Title: Disruption of GRM1-mediated signalling using riluzole results in DNA damage in melanoma cells.

Authors: Wall, Brian A; Wangari-Talbot, Janet; Shin, Seung S; Schiff, Devora; Sierra, Jairo; Yu, Lumeng J; Khan, Atif; Haffty, Bruce; Goydos, James S; Chen, Suzie

Published In Pigment Cell Melanoma Res, (2014 Mar)

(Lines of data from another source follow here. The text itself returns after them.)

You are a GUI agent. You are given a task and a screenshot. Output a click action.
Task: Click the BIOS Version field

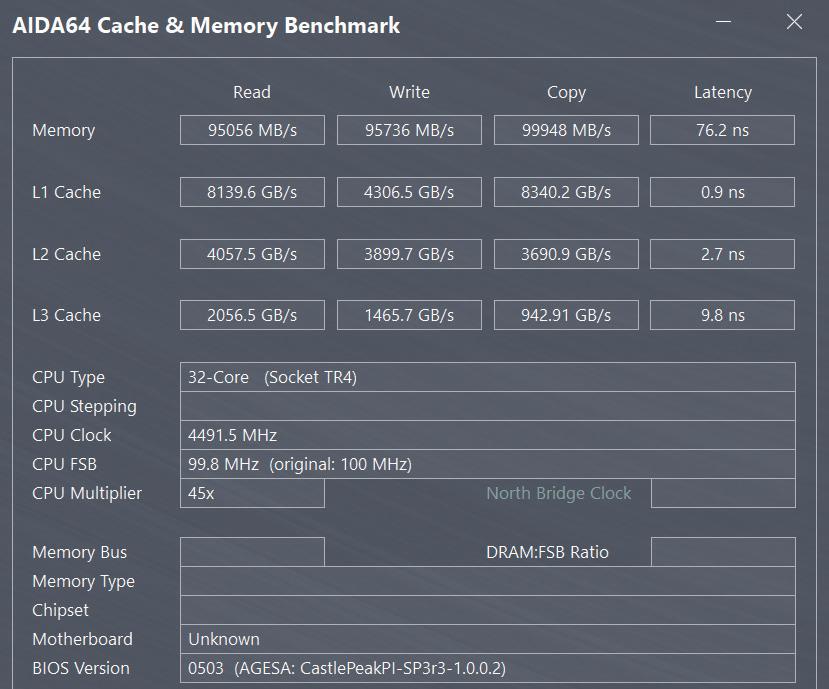click(487, 668)
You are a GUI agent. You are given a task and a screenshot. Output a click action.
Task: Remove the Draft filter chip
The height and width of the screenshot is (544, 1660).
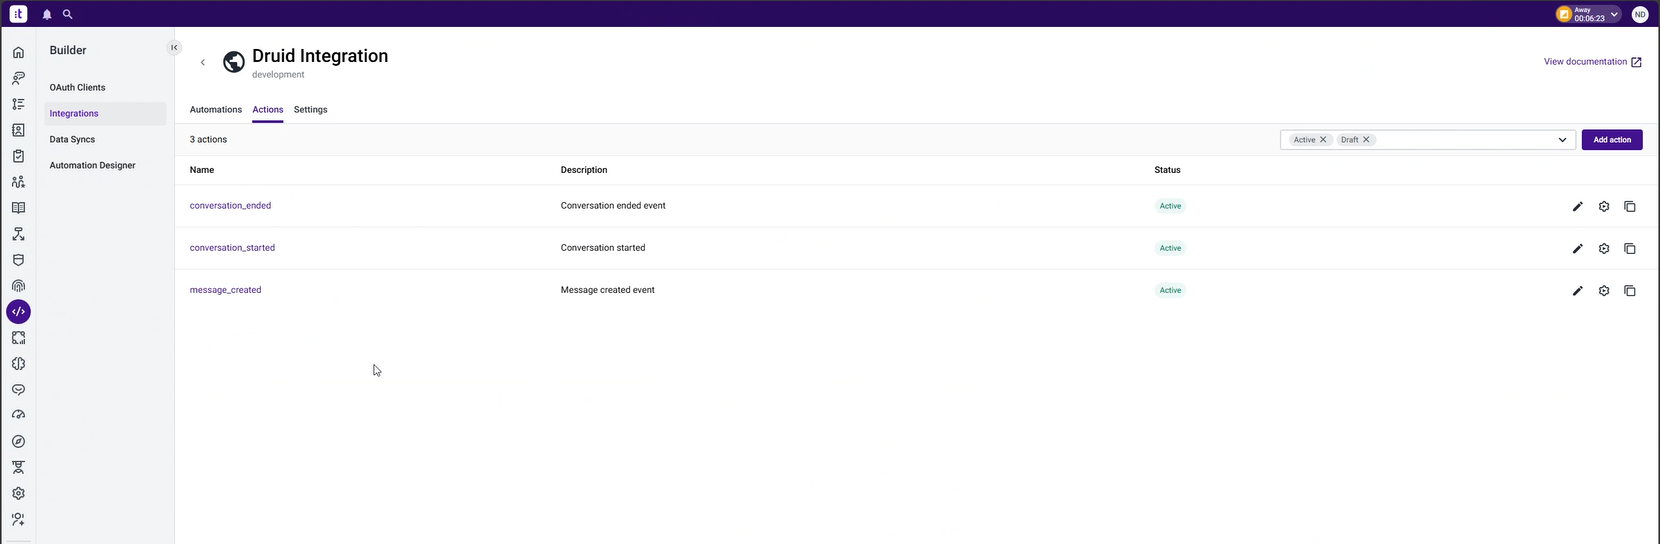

Abstract: Gain of function of the neuronal receptor, metabotropic glutamate receptor 1 (Grm1), was sufficient to induce melanocytic transformation in vitro and spontaneous melanoma development in vivo when ectopically expressed in melanocytes. The human form of this receptor, GRM1, has been shown to be ectopically expressed in a subset of human melanomas but not benign nevi or normal melanocytes, suggesting that misregulation of GRM1 is involved in the pathogenesis of certain human melanomas. Sustained stimulation of Grm1 by the ligand, glutamate, is required for the maintenance of transformed phenotypes in vitro and tumorigenicity in vivo. In this study, we investigate the mechanism of an inhibitor of glutamate release, riluzole, on human melanoma cells that express metabotropic glutamate receptor 1 (GRM1). Various in vitro assays conducted show that inhibition of glutamate release in several human melanoma cell lines resulted in an increase of oxidative stress and DNA damage response markers.

PubMed ID: 24330389

MeSH Terms: Acetylcysteine/pharmacology; Apoptosis/drug effects; Biopsy; Cell Line, Tumor; DNA Breaks, Double-Stranded/drug effects; DNA Damage*; Gene Knockdown Techniques; Glutamic Acid/metabolism; Glutathione/metabolism; Histones/metabolism; Humans; Intracellular Space/drug effects; Intracellular Space/metabolism; Melanoma/drug therapy; Melanoma/metabolism*; Melanoma/pathology*; Oxidative Stress/drug effects; Reactive Oxygen Species/metabolism; Receptors, Metabotropic Glutamate/metabolism*; Riluzole/pharmacology*; Riluzole/therapeutic use; Signal Transduction/drug effects*